## Direction:
Turn the records into a JSON list of strings, with one string for each line, starting with the first line and going on through the line with "coord(334,110)". Leave out blank lines.

## Excerpted data:
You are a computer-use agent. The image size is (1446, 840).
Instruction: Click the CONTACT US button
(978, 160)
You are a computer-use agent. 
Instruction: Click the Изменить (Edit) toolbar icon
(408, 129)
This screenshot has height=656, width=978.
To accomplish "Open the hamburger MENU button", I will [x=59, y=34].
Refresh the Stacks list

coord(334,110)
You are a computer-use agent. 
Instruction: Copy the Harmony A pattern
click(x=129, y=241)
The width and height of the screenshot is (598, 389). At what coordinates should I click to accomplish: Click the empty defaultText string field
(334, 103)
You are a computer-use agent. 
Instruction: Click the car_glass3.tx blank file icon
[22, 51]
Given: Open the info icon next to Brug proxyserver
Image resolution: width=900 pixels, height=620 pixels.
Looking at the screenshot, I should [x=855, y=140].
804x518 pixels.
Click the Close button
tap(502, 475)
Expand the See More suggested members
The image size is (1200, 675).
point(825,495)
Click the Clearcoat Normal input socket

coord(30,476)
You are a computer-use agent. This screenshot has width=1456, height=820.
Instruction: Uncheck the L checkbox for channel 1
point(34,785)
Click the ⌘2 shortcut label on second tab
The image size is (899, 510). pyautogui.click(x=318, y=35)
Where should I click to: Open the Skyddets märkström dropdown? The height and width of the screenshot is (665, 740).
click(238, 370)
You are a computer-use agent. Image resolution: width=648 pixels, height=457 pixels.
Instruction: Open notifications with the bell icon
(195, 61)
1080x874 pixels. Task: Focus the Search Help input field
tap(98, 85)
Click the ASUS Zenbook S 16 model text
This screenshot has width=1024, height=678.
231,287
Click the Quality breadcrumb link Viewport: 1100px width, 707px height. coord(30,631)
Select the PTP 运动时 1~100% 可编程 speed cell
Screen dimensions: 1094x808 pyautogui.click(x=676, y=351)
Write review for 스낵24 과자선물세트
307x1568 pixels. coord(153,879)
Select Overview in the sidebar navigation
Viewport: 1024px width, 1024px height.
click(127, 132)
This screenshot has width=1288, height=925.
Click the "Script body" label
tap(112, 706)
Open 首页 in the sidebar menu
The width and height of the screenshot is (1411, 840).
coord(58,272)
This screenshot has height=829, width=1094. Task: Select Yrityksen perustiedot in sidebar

## Reply:
[
  "You are a computer-use agent. The image size is (1446, 840).",
  "Instruction: Click the CONTACT US button",
  "(978, 160)",
  "You are a computer-use agent. ",
  "Instruction: Click the Изменить (Edit) toolbar icon",
  "(408, 129)",
  "This screenshot has height=656, width=978.",
  "To accomplish \"Open the hamburger MENU button\", I will [x=59, y=34].",
  "Refresh the Stacks list",
  "coord(334,110)"
]